Job: In the blog text, what working hours does the writer hope to have after returning to the office?

Text block:
::::

Friday, November 27, 2009

Sianz...

One word that sums up my feeling towards going back to work in 2 weeks time.

After a good 4 months away from the office, I will have to drag myself back to the routine of 9-5...dunoe what my new timing will be. Hoping that when I go back to work, I can work from 8:30 to 6pm and leave on the dot to pick baby Sophie from the infant care centre.

Gosh I'm going to be the one suffering from separation anxiety from my little one. Better prepare more tissues on the first day I go back to work. Haha.

Sianz also describes my feeling when I look at my wardrobe and see the clothes that I can no longer fit into and the money I have to spend for a new wardrobe. Yes and not to mention my shoes too...

SIANZ ah..


Wednesday, November 18, 2009

Speedy Gonzales

These days with a baby around, I have become Speedy Gonzales. From eating, to bathing, to doing the houswork, and I think even my beloved shopping trips are a fraction of what they used to be.

In fact I think I no longer savour my food anymore and just gulp it down fearing that she will make noise half way during my meals. The good thing is she's usually asleep when we're out so meals outsides are more "peaceful" compared to meals taken at home.

::::

Raw data:
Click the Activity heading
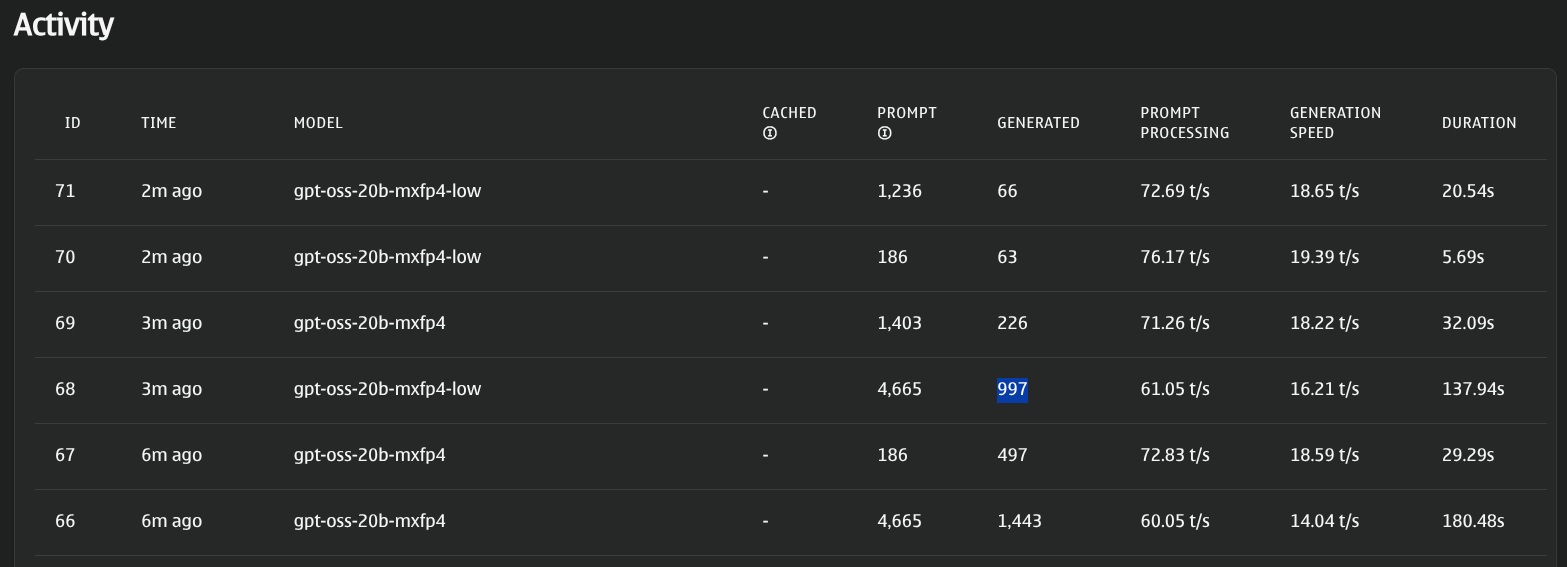The width and height of the screenshot is (1567, 567). (64, 25)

::::

Exercise response: From 8:30 to 6pm.